Problem description =
An exact transcription is needed, starting with the line that contains "This screenshot has height=1036, width=1152." and ending with the last line of the records.
==== Given data ====
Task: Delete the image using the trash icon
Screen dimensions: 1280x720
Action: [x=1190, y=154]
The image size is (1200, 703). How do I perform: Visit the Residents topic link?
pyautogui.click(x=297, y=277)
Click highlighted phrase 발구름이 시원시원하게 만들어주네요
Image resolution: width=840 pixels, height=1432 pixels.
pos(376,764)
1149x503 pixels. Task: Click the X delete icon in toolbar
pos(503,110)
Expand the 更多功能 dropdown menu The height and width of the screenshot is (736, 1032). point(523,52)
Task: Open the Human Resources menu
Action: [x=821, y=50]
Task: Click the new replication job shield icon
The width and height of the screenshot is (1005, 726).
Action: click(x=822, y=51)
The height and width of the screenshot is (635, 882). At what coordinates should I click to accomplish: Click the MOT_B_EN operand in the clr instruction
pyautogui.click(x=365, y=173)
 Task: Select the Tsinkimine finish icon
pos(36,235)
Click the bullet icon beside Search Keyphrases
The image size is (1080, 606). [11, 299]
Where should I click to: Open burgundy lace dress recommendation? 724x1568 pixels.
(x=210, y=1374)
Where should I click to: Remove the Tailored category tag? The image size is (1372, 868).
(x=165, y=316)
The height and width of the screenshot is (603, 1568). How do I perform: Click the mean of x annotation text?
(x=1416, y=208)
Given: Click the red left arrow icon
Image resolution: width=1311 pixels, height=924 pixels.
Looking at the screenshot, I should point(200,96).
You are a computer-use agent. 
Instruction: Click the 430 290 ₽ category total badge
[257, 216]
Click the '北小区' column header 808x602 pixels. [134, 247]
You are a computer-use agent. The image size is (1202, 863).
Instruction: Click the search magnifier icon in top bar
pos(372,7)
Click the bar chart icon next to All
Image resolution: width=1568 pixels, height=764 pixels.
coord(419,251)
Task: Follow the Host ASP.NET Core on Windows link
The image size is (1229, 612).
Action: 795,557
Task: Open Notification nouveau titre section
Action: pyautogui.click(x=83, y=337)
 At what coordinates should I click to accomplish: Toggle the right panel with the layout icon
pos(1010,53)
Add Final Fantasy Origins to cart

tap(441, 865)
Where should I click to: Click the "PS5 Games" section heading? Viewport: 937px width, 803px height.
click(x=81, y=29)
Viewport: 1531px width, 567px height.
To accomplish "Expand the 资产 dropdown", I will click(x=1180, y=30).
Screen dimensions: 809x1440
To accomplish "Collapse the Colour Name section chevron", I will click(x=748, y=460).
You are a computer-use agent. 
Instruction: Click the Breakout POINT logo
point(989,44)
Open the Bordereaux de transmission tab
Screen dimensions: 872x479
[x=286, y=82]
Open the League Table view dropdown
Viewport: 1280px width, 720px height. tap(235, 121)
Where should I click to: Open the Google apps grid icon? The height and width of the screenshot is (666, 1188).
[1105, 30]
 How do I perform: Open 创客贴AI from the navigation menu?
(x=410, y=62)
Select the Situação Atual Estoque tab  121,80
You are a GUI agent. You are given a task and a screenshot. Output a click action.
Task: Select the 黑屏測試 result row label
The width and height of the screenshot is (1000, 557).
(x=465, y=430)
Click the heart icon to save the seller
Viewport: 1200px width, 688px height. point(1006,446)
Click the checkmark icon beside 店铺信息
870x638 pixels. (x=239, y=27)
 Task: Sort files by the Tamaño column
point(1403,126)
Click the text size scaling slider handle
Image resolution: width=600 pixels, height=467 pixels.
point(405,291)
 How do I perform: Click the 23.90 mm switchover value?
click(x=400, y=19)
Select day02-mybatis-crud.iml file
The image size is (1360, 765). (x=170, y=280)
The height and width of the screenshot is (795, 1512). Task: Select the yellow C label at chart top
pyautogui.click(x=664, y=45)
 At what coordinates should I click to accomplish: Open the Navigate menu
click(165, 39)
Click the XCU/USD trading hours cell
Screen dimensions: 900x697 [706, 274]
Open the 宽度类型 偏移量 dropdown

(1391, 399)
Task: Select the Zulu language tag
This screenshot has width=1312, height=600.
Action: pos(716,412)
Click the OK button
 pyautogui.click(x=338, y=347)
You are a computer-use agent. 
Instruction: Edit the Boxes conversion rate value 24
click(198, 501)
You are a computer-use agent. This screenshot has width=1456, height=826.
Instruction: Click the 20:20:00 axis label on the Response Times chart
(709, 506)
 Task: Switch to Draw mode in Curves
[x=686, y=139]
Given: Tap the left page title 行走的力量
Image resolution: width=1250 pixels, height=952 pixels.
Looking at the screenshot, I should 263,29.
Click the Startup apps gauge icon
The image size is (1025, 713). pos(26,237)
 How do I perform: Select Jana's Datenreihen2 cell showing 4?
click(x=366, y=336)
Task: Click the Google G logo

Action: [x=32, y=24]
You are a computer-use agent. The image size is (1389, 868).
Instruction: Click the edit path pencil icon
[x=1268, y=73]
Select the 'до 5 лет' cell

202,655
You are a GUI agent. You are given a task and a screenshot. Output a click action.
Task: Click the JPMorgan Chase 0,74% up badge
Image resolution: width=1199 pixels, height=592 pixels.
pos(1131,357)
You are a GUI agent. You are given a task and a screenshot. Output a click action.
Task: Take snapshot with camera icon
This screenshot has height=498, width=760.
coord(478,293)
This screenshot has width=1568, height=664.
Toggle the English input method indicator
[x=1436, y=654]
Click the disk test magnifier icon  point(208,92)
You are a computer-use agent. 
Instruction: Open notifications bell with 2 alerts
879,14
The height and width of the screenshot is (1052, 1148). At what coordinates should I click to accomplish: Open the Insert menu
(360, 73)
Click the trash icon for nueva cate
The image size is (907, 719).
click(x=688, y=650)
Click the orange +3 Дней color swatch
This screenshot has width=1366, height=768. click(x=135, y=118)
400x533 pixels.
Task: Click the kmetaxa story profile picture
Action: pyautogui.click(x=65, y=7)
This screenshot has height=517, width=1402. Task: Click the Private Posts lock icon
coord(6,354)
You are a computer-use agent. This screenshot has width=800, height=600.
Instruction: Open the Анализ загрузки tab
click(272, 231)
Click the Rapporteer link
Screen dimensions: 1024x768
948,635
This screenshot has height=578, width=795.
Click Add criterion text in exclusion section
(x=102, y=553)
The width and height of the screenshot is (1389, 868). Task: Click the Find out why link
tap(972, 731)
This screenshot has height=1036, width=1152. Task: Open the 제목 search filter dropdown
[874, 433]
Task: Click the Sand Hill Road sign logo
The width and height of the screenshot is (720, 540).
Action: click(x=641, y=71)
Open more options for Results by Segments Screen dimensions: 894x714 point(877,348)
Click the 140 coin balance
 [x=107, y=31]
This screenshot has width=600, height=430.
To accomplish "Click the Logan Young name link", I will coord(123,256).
====
Response =
This screenshot has height=1036, width=1152. Task: Open the 제목 search filter dropdown
[874, 433]
Task: Click the Sand Hill Road sign logo
The width and height of the screenshot is (720, 540).
Action: click(x=641, y=71)
Open more options for Results by Segments Screen dimensions: 894x714 point(877,348)
Click the 140 coin balance
 [x=107, y=31]
This screenshot has width=600, height=430.
To accomplish "Click the Logan Young name link", I will coord(123,256).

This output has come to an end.